### TASK OBJECTIVE
When you reach the line in the listing below that contains "Viewport: 784px width, 532px height.", begin returning lines exactly as written, and stop after the line that contains "The height and width of the screenshot is (588, 706).". Return no other lines.
>>>
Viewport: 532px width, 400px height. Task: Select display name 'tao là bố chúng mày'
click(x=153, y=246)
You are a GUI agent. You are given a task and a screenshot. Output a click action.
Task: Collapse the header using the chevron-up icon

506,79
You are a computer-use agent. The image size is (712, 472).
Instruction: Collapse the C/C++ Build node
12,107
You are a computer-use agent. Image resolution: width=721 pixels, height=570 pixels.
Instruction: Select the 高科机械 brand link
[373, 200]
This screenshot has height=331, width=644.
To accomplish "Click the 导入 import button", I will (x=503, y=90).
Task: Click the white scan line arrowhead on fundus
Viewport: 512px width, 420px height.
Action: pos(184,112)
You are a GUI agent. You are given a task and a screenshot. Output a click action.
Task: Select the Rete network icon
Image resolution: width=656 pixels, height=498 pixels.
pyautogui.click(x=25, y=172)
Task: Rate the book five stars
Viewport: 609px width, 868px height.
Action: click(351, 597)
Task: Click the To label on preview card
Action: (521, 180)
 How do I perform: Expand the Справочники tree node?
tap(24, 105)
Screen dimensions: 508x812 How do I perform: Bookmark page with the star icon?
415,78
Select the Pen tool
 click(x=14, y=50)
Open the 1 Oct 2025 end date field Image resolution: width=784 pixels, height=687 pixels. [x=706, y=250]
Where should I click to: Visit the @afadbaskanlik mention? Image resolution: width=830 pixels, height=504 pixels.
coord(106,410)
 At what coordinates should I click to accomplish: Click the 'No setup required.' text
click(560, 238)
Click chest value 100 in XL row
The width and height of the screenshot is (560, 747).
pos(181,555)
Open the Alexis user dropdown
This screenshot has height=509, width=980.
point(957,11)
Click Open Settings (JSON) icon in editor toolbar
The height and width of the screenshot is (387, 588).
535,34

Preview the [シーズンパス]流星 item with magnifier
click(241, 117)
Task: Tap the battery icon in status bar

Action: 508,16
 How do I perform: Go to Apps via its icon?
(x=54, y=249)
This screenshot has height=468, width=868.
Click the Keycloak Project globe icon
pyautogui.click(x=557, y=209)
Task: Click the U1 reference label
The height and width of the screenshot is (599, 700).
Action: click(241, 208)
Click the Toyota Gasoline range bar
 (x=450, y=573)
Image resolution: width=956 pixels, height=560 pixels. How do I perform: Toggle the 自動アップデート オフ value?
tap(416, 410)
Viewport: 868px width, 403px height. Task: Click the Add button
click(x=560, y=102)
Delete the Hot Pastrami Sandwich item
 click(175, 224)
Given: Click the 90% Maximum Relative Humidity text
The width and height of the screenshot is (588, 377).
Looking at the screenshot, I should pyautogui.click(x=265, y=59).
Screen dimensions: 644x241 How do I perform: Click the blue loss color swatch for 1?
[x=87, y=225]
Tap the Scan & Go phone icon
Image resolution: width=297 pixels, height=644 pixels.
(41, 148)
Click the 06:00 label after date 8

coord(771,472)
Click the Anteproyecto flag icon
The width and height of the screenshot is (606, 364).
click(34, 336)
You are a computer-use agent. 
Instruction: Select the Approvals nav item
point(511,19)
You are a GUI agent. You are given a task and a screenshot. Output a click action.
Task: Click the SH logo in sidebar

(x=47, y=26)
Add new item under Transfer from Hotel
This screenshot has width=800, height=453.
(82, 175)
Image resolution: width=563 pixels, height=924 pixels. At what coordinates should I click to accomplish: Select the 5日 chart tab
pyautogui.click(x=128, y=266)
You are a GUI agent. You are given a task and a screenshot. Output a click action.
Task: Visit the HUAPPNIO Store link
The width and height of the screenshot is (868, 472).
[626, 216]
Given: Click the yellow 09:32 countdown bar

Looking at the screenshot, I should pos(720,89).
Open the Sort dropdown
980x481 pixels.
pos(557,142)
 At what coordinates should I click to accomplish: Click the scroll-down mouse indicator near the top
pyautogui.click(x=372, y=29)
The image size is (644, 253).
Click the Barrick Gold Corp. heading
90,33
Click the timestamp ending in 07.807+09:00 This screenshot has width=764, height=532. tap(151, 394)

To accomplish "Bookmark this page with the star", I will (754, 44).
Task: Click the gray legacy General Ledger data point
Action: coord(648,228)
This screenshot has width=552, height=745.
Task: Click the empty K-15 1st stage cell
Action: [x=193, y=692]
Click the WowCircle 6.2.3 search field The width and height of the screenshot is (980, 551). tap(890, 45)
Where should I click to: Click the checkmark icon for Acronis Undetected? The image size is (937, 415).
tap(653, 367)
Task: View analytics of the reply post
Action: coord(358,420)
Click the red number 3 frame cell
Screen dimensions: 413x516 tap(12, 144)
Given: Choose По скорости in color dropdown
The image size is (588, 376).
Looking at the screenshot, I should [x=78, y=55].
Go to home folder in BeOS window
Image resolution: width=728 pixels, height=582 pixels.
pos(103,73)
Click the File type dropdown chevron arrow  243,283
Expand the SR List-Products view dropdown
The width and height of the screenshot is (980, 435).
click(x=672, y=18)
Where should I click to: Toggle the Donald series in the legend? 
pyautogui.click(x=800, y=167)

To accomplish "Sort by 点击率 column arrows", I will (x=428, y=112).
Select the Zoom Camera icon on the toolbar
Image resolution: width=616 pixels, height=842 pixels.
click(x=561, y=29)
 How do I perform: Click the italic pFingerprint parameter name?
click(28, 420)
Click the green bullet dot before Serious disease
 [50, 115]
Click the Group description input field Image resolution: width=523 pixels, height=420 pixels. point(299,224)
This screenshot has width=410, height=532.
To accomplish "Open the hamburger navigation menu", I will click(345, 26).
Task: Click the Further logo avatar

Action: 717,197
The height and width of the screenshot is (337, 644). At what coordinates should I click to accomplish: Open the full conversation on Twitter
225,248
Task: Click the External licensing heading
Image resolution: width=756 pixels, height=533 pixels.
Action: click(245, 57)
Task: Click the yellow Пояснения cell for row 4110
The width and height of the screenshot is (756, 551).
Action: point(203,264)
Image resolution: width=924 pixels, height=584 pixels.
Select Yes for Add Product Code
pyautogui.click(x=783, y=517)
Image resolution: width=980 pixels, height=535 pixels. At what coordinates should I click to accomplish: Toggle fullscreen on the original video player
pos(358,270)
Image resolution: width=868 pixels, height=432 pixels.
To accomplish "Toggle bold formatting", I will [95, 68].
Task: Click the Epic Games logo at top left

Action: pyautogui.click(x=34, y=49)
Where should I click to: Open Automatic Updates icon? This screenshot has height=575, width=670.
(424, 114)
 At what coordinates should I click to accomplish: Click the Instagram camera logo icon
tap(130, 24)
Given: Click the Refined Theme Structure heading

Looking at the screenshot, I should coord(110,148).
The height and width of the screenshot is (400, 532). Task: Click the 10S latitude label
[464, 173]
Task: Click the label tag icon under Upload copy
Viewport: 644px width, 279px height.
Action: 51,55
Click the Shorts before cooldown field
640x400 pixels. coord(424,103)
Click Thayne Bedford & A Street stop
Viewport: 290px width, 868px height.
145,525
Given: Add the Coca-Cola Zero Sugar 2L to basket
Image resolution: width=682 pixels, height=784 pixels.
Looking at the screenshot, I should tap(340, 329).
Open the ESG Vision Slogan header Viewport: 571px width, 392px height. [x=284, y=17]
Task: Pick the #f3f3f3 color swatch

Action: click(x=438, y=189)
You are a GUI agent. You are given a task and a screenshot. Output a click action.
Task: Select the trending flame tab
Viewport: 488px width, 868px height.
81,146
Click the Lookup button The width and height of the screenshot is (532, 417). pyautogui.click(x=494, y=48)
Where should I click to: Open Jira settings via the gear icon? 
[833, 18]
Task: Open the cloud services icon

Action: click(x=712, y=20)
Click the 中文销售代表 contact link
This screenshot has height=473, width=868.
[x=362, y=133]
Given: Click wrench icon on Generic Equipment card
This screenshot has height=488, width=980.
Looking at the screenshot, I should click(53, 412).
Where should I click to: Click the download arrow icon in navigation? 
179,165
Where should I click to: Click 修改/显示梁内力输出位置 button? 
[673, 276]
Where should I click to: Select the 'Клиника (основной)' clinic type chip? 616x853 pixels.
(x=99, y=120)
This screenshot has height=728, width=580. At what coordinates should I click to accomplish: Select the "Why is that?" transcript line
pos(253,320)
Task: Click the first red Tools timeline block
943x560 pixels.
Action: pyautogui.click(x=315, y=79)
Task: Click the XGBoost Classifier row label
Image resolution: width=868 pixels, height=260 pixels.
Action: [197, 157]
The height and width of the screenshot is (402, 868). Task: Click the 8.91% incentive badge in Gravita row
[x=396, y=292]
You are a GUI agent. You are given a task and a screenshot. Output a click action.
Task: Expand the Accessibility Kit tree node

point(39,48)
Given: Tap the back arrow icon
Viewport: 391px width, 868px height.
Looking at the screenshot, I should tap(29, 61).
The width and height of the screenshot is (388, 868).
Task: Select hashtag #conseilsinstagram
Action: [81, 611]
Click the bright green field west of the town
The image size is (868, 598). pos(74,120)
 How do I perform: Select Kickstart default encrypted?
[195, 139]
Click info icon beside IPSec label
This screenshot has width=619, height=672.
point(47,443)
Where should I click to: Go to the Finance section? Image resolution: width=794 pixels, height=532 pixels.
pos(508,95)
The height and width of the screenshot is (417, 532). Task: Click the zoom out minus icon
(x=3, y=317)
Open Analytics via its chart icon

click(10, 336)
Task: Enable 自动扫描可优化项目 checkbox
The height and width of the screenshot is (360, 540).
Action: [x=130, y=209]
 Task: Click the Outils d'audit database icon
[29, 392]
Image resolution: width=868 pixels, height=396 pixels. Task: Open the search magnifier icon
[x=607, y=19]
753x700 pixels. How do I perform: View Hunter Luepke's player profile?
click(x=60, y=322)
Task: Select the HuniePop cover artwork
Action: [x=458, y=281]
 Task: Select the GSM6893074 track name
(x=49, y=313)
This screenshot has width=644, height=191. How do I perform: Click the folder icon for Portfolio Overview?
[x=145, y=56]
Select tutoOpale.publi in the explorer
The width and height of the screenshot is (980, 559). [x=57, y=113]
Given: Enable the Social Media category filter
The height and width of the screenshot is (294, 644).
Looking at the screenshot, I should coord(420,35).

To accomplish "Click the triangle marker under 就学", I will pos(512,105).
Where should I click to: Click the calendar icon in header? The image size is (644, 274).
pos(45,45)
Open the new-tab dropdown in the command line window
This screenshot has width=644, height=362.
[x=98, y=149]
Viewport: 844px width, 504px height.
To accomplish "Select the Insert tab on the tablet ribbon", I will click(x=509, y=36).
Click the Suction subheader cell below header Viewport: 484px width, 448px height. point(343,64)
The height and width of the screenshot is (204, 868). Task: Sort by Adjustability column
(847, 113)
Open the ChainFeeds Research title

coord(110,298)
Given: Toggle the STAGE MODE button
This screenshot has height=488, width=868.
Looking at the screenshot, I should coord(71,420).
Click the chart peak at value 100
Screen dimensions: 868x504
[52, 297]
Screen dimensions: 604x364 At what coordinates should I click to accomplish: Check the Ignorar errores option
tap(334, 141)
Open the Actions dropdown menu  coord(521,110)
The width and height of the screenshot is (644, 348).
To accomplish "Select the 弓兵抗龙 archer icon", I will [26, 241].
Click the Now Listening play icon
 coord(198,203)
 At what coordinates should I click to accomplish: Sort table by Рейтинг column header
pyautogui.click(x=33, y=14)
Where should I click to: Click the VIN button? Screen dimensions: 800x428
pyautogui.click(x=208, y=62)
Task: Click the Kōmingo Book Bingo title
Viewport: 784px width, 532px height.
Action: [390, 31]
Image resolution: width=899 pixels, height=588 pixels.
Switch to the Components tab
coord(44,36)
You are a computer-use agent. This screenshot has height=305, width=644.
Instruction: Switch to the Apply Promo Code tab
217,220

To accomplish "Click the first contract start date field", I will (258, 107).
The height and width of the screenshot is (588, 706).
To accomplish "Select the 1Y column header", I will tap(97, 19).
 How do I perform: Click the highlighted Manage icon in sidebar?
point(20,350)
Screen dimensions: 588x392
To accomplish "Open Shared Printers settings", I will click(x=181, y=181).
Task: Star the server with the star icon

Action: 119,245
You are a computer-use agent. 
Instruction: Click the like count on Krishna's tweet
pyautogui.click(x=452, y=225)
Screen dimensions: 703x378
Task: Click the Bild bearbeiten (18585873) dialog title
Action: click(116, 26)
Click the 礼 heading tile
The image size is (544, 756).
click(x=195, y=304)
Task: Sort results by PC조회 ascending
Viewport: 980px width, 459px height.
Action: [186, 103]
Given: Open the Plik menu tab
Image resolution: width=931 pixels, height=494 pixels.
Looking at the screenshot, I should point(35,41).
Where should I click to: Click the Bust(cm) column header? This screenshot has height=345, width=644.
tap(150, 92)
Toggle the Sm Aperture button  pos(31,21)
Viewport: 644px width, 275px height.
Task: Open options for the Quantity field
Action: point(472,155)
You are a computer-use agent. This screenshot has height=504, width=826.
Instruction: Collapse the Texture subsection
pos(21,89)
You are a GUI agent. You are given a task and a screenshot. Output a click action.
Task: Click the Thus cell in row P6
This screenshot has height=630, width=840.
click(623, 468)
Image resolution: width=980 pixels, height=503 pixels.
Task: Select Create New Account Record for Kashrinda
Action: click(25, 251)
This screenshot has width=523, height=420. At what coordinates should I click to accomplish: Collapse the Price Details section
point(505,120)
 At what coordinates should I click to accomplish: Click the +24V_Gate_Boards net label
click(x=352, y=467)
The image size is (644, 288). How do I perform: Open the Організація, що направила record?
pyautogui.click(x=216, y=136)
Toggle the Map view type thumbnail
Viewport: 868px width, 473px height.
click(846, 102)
<<<
### ANSWER BELOW
Viewport: 784px width, 532px height.
Action: [390, 31]
Image resolution: width=899 pixels, height=588 pixels.
Switch to the Components tab
coord(44,36)
You are a computer-use agent. This screenshot has height=305, width=644.
Instruction: Switch to the Apply Promo Code tab
217,220

To accomplish "Click the first contract start date field", I will (258, 107).
The height and width of the screenshot is (588, 706).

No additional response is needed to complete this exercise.